A Palestinian with his belongings amid the ruins of Gaza City.
30/09/2025
2 min

"Then came days of orgiastic slaughter. Jews from all over the region, families in carts, women pushing their children in strollers, trains full of Jews, columns of Jews on foot were being dragged into the city, by the hundreds, by the thousands, and were being massacred everywhere, in the streets, in the fields, alive. They were being shot, shot at, I saw a German officer approaching and looking at a pretty thirteen-year-old girl who had just gotten off a train. Mordecai Striegler, a Polish Jew, escapee from various camps and ghettos, was telling the American journalist Meyer Levin about his life and survival one April day in 1945 in Buchenwald.

Meyer Levin wrote it down in so many words: "We knew it. The world had heard about it, vaguely. But until now, none of us had seen it. Even that morning, we could have imagined that we would see this. It was as if we had finally penetrated to the blackest heart, to the slimy core." These were the Nazi concentration and extermination camps in Europe in 1945.

Since the fall of 2023, we have been seeing, every day, the "slimy core of a corrupted heart," that space that was once described as the largest open-air concentration camp in the Middle East (and also in Europe), which was Gaza. The "corrupted heart," naturally, is that of the Israeli leaders who carried out brutal revenge in response to a terrorist attack of unknown dimensions until October 7, 2023. The "slimy core" of the "corrupted heart" is not exactly Gaza; it is what the Israeli government, its followers, want Gaza to be.

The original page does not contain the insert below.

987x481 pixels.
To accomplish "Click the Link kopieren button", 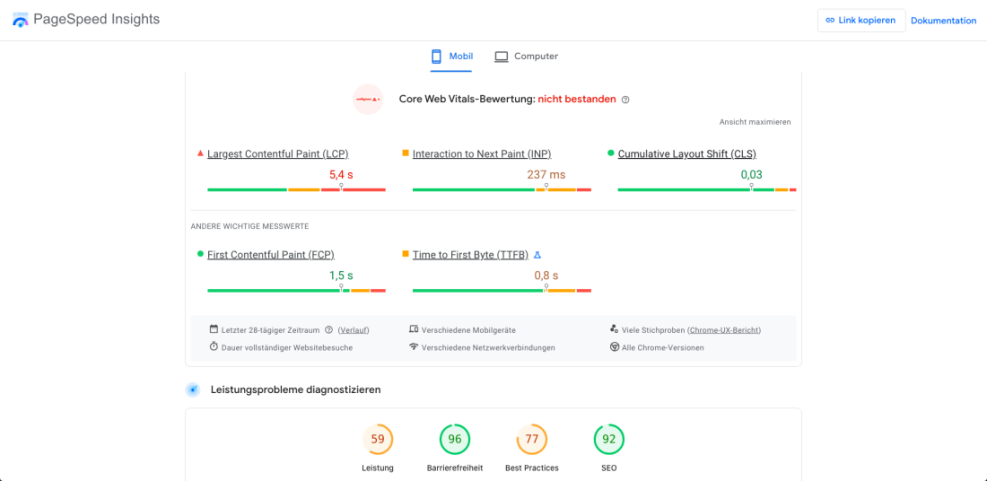I will [x=860, y=20].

The images are powerful; the witnesses, too. One need only return to the black-and-white photographs of Eric Schwab at Buchenwald, and the color photographs of photographers who have graphically reported the deaths from hunger and starvation in the Gaza Strip; hold them upside down and look at them carefully. The Jews pushing strollers along roads controlled by the SS and German soldiers are projected into the images of the Palestinian corrugations moving up and down the territory, while the Israeli infantry and aircraft (and their auxiliaries on the ground, American mercenaries, for example) press against them.

In 1973, the Montserrat monk and theologian Evangelista Vilanova wrote: "There is no way out: Auschwitz symbolizes a dark age." Now it is Gaza that symbolizes the darkness of our times; the great debate has returned about what is there, in that punished territory: genocide? Crimes against humanity? War crimes? But no one cites Raphael Lemkin, the jurist who attempted to define a new crime in 1945: genocide, the systematic, organized, conscious destruction of a national group, a collective perfectly identifiable in its distinct nature. We must be fair to those who tried to illuminate the "slimy core of a corrupted heart" in 1945, because now, in 2025, we have found it close to home, when we thought we would never see it again in a geography like Palestine, executed by executioners—executed by executioners! This is the great paradox of history and our present. Meyer Levin couldn't possibly know the future.